Olhar vídeos antigos de família – cuja existência devemos aos aficionados pela modernidade em seu tempo,- é uma dádiva, mas tem seus percalços na alma. Um dos que recebi registrou a comemoração de um Natal, com o requinte que aquela família se permitia. Uma menina, criada sem o pai – que lhe negara a paternidade, numa época que ainda não dominava os hoje banais exames de DNA,- era o centro das atenções e as imagens a privilegiam.
Quantas dificuldades adviriam para algumas daquelas pessoas. A avó, com seu olhar incansável e um sorriso tímido, viveu anos em que a felicidade fugaz teve a canga de padecimentos tantos. Rigorosa consigo mesma, tenho lá minhas dúvidas se conseguia relaxar e fruir os momentos especiais que volta e meia pousam em nossas mãos. Os pais geram, passam a velar por seus filhos e o fazem pela pulsão da natureza e pelo amor. Desconhecem o que o caminho lhes reserva, mas num belo dia suas cansadas e trôpegas pernas falam por si só. Quanta renúncia para que aquela neta tivesse um sorriso aberto e feliz! Só Deus e um travesseiro souberam.
—————- x ——————
Há alguns dias perguntei a amigos por que razão nos preocupamos tanto com a opinião dos outros. Por que no Brasil a inércia tem como justificativa o que pensam as nações dominantes sobre o que podemos ou não fazer? Se adotarmos uma medida extrema seremos invadidos por exércitos dali ou de lá? Seremos boicotados, padeceremos de um bloqueio continental?

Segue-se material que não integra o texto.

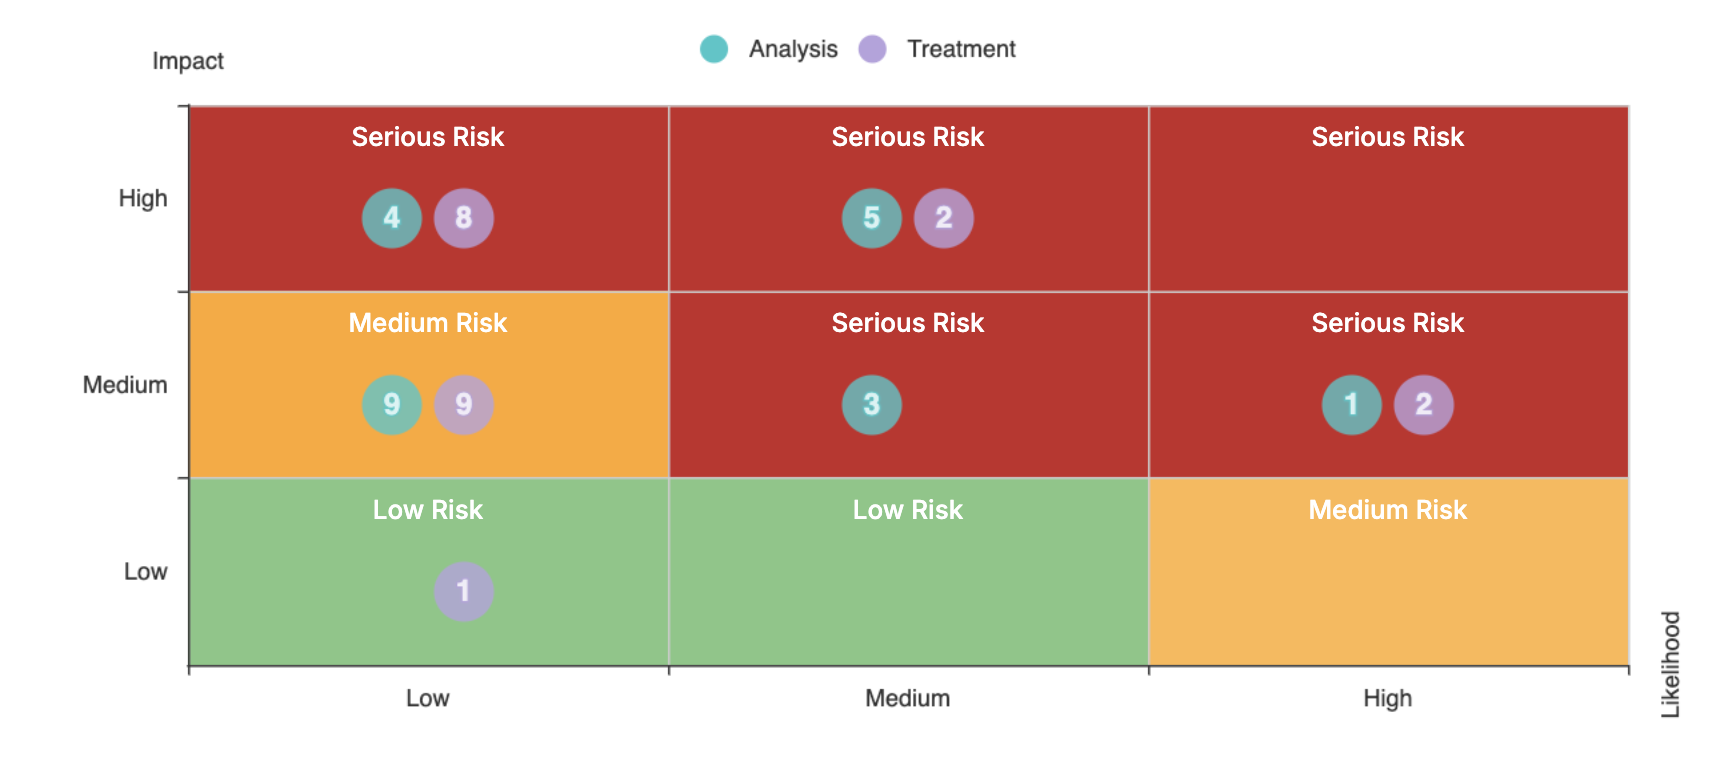Click Treatment bubble 2 in the Medium impact row
Image resolution: width=1728 pixels, height=766 pixels.
(1423, 405)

Foi assim que associei a preocupação com o que os outros pensam e as pesquisas de opinião que pipocam diariamente na mídia, como uma que acabo de receber, relacionada à invasão do congresso nacional. Qual a sua opinião? Aprova, não aprova ou não sabe? Como por óbvio não aprovo, mal consigo digerir que alguém possa aplaudir um despautério como aquele, cujos danos pagaremos todos, reconheçamos isto ou não.
Mas não quero escrever sobre eventos, mas sobre a abóbada espiritual debaixo da qual vivemos e o significado último das pesquisas de opinião. Em “A política e o diabo”, o polonês Leszek Kolakowski começa lembrando aos navegantes que o diabo é incapaz de criar e que nossas necessidades e desejos merecem ser satisfeitos tão somente se o seu fim supremo é Deus.
Kolakowski foi marxista. Quando rompeu com o governo comunista polonês, migrou para o mundo livre, onde lecionou e está sepultado. Mal entrado nos vinte anos passou a criticar o stalinismo, mas continuou marxista. Até se dar conta de que o totalitarismo não era um apanágio de Stalin, mas o resultado lógico do marxismo.
Kolakowski comenta o colapso metafísico que subverteu a hierarquia no universo e deixou livre a arte, a ciência e a política dos ditames da lei natural. Era de esperar que se cada domínio da vida conquistasse autonomia – e decidisse por si só o que é bom ou próprio, se os vereditos ficassem sob a livre escolha dos homens e esta não fosse iluminada pela graça,- cairíamos no terreno do “macaco de Deus”, como era denominado o diabo nos tempos medievais.
Assim tudo se degrada, como a arte que “se torna objeto de puro divertimento, (…), de lisonja dos gostos impuros do público, ela não será apenas moralmente indiferente, mas favorecerá necessariamente o pecado”. No caso da política, se ela é “puramente uma luta pelo poder, ela é por definição, em categorias da fé cristã, o domínio do diabo”, colocando a seu serviço os bens políticos autônomos, aqueles que se tornam fins em si mesmos. Em detrimento do bem comum.
A política que passou a depender de si mesma, segundo Kolakowski, desistiu da “verdade” como alicerce em favor do “consenso”: “Esta é realmente a pedra angular da democracia; o ‘consenso’ não implica de forma alguma que seus participantes sejam os benditos donos da verdade. A maioria deve governar, não porque tenha razão, mas porque ela é simplesmente a maioria”.
A serviço de quem estão as pesquisas sobre as coisas mais estapafúrdias? Do “consenso”, este mantra que pode nos afastar, e muito, da verdade. Este mantra que tenta matar nossa esperança, o bem sem o qual não sabemos sequer se desejamos continuar vivos.